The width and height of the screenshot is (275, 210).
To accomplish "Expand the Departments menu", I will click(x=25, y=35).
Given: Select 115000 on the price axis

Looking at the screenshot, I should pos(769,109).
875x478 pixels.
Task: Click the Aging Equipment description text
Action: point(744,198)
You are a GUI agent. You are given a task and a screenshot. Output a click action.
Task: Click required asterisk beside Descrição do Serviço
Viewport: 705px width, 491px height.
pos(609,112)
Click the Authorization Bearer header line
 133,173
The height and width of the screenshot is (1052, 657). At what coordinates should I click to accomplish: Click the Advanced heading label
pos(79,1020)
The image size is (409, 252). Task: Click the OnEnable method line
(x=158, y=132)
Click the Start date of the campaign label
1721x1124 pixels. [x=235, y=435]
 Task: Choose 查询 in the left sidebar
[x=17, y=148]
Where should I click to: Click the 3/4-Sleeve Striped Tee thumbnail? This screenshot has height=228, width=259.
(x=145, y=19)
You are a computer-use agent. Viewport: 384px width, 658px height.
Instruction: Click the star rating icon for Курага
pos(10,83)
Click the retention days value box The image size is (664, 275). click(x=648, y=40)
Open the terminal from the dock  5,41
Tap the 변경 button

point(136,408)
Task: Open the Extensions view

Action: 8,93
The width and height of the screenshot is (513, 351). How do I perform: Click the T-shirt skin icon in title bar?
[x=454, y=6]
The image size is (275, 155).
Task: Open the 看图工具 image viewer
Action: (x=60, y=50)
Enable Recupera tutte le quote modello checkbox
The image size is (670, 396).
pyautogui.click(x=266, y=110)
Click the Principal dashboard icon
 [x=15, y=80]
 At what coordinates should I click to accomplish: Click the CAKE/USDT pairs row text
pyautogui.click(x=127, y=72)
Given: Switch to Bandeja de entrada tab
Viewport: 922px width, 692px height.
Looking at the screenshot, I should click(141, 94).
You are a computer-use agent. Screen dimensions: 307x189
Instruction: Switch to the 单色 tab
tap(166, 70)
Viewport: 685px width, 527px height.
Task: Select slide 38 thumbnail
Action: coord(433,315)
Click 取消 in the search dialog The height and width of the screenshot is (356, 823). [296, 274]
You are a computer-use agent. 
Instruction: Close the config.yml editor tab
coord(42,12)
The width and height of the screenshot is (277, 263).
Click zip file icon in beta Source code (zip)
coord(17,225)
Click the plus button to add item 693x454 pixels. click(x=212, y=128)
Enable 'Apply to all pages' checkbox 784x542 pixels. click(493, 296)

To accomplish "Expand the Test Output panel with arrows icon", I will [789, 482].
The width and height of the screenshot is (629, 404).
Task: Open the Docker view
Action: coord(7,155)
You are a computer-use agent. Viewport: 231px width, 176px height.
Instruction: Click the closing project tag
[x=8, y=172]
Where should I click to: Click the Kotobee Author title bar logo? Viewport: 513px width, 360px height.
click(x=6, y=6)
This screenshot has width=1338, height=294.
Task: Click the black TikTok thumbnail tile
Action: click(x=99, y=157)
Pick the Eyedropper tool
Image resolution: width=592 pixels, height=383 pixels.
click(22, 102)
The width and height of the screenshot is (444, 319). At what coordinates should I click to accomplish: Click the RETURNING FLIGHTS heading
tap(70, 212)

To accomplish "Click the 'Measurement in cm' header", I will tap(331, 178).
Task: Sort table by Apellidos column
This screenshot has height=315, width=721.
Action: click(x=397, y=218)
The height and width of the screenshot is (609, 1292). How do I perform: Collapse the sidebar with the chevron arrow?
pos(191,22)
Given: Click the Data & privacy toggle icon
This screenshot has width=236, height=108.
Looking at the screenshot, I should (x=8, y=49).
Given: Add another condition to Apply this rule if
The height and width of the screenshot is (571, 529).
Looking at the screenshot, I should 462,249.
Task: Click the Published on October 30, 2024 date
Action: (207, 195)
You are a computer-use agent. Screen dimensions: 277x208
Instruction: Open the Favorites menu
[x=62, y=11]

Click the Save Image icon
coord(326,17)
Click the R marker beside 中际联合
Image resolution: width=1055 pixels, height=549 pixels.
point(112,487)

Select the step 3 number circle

----

- ACTIVITY:
Reproduce the lines from the one containing "This screenshot has height=315, width=721." to the end of the entries, keeping both ends and adding nothing.

- TASK RESULT:
This screenshot has height=315, width=721.
Action: click(x=397, y=218)
The height and width of the screenshot is (609, 1292). How do I perform: Collapse the sidebar with the chevron arrow?
pos(191,22)
Given: Click the Data & privacy toggle icon
This screenshot has width=236, height=108.
Looking at the screenshot, I should (x=8, y=49).
Given: Add another condition to Apply this rule if
The height and width of the screenshot is (571, 529).
Looking at the screenshot, I should 462,249.
Task: Click the Published on October 30, 2024 date
Action: (207, 195)
You are a computer-use agent. Screen dimensions: 277x208
Instruction: Open the Favorites menu
[x=62, y=11]

Click the Save Image icon
coord(326,17)
Click the R marker beside 中际联合
Image resolution: width=1055 pixels, height=549 pixels.
point(112,487)

Select the step 3 number circle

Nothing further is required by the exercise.